That first HiRISE Mars colour image. Photo: NASA

The image - a composite of green, red, and near-infrared - shows a "story of geologic change in the eastern Bosporos Planum region", according to the HiRISE team blurb, in which "wind and sublimation of water or carbon dioxide ice have partially eroded patches of the smooth-textured deposits, leaving behind areas of layered and hummocky terrain".

The NASA vehicle arrived at Mars on 10 March and now faces a six-month period of "aerobraking" (repeatedly descending into the atmosphere and using the resulting drag to slow down) in order to attain its final orbit of between 255 and 320 kilometres above the Martian surface. The above pic was grabbed from an altitude of 1500km during a 10 minute window of opportunity currently available to mission controllers during the orbiter's elongated 35 hour orbit.

During these 10 minute drive-bys, New Scientist reports, the Sun had hardly broken the Martian horizon.
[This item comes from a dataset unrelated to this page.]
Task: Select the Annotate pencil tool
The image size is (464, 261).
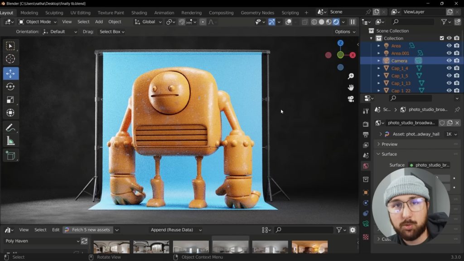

Accordingly, colour images were difficult to obtain, but "this first image nevertheless shows some very interesting and informative colour variations", noted HiRISE top boffin Alfred McEwen of the University of Arizona.

Specifically, the blue tinge on the left-hand side of the picture may show early-morning fog, while streaks on the right seem to be where wind action has exposed an underlying stratum of darker soil. ®

Note

*We have rotated the NASA original 90 degrees CW.

Further info

Here's further HiRISE team background on the above image:

Image AEB_000001_0000 was taken by HiRISE on 24 March, 2006. The image is centered at 33.65 degrees south latitude, 305.07 degrees east longitude. It is oriented such that north is 7 degrees to the left of up. The range to the target was 2,493 kilometers (1,549 miles). At this distance the image scale is 2.49 meters (8.17 feet) per pixel, so objects as small as 7.5 meters (24.6 feet) are resolved. In total this image is 49.92 kilometers (31.02 miles) or 20,081 pixels wide and 23.66 kilometers (14.70 miles) or 9,523 pixels long. The image was taken at a local Mars time of 07:33 and the scene is illuminated from the upper right with a solar incidence angle of 78 degrees, thus the sun was 12 degrees above the horizon. At an Ls of 29 degrees (with Ls an indicator of Mars' position in its orbit around the sun), the season on Mars is southern autumn.